L’anecdote vraie qui suit est vraie, sert de trame à
ma réflexion cette semaine.

Appelons-le Tong. Personne ne s’est vraiment préoccupé
de ses vrais noms et prénoms. Un bar en faillite il y
a cinq ans dans mon quartier. Des travaux de
restauration menés tambour battant. Puis, à la veille
de Noël, la nouvelle enseigne : « Chez Tong Délices,
Restaurant chinois ». La curiosité nous y a conduit,
ensuite on a pris l’habitude.

Un de ces dimanches, j’attendais mon plat chinois, et
ne savais pas comment tromper mon oisiveté. Un journal
devant moi, de larges pages, et une écriture
spacieuse. En chinois ! Je feuillettai les pages en
véritable analphabète, regardant les idéogrammes et les
photos, notant des chiffres.

Dans un coin, des symboles caractéristiques
m’annoncent une météo, avec des –4° d’un côté, et des
+15° de l’autre. Qui sait, me dis-je, si la région
chaude c’est le Yhu Nan ou la Mandchourie, allez
savoir !

Je continue de feuilleter mon journal et tombe sur
l’avant-dernière page. J’y remarque ce qu’en jargon
nous appellons « l’ours » ; l’encadré qui comporte les
noms de l’équipe de direction et de rédaction du
journal, son adresse et ses numéros de téléphone… Et
je faillis m’évanouir ! En effet, bien en alphabet
latin, en « clair » comme qui dirait, figurait
l’adresse du journal… et c’est dans ma ville !

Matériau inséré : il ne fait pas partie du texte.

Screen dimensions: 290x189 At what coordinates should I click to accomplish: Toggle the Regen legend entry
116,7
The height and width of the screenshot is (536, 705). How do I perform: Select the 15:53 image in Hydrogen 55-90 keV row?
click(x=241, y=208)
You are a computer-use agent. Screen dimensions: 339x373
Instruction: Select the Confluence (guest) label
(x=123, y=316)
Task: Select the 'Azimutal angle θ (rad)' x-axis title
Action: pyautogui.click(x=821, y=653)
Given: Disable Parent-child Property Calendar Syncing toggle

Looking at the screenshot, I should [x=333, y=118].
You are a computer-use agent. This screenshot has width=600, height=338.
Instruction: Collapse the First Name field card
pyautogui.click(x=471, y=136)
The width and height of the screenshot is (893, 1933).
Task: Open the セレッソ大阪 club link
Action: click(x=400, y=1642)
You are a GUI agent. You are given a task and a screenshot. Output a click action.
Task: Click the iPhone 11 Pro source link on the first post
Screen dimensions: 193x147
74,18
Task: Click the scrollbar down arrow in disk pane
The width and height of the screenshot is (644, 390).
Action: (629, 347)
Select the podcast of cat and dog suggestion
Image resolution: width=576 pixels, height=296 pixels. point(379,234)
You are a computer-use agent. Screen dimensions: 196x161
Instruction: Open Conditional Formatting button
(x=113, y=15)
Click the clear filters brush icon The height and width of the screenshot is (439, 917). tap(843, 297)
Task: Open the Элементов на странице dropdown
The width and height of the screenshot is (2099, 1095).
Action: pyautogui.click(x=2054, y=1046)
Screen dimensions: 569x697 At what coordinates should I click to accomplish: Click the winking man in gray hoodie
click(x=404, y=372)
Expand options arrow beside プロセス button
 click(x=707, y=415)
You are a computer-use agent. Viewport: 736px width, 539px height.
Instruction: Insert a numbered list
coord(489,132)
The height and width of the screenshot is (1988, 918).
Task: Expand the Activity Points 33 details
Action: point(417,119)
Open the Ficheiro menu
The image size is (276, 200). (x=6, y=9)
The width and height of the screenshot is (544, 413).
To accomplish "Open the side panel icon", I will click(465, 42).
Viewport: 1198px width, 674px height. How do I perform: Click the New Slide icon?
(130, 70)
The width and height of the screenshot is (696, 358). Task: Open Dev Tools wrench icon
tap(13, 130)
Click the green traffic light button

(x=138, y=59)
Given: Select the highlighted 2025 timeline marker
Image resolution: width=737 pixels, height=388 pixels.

J’appelle Tong qui confirme, avec le sourire : « Oui,
c’est « Jade en Vogue », le journal de la communauté
chinoise d’ici » !

J’étais froissé dans mon inculture et dans mon
impuissance professionnelle. Je cherchai l’adresse du
journal et m’y rendais toutes affaires cessantes le
lendemain. Je découvris une équipe logée en
sous-soleil d’un immeuble quelconque, affairée devant
une dizaine d’ordinateurs.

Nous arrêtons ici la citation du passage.